Using the records below, copy every line that holds the string "agent".

□ □ □ □ □

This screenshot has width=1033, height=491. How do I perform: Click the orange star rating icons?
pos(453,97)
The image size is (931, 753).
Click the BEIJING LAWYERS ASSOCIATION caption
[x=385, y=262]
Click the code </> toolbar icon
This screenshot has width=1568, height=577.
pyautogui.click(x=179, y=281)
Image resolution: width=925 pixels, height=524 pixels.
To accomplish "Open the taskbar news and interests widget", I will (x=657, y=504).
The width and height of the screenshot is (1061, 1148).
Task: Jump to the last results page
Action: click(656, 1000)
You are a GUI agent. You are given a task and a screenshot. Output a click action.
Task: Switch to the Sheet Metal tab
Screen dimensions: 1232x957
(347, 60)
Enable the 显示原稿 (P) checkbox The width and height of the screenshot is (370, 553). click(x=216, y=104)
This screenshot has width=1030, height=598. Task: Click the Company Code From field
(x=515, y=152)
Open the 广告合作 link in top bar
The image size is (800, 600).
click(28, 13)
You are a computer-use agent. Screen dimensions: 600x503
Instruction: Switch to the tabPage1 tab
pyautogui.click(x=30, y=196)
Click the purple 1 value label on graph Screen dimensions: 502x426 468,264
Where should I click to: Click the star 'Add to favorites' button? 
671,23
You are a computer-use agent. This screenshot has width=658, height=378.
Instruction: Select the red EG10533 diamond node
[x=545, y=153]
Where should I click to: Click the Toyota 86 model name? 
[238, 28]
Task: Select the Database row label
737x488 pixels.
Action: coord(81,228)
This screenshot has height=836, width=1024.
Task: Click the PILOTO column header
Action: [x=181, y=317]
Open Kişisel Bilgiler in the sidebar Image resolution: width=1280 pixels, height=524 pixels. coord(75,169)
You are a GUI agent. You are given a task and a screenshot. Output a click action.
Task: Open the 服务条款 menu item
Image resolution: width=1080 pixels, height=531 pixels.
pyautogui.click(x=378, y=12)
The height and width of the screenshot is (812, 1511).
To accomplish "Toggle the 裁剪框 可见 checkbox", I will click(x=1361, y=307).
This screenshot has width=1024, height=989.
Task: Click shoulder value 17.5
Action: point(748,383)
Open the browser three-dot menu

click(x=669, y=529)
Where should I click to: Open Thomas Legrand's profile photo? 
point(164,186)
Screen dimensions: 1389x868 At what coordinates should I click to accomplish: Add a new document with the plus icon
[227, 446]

□ □ □ □ □

• [Answer for the task]
You are a GUI agent. You are given a task and a screenshot. Output a click action.
You are a computer-use agent. Screen dimensions: 600x503
You are a computer-use agent. This screenshot has width=658, height=378.
You are a GUI agent. You are given a task and a screenshot. Output a click action.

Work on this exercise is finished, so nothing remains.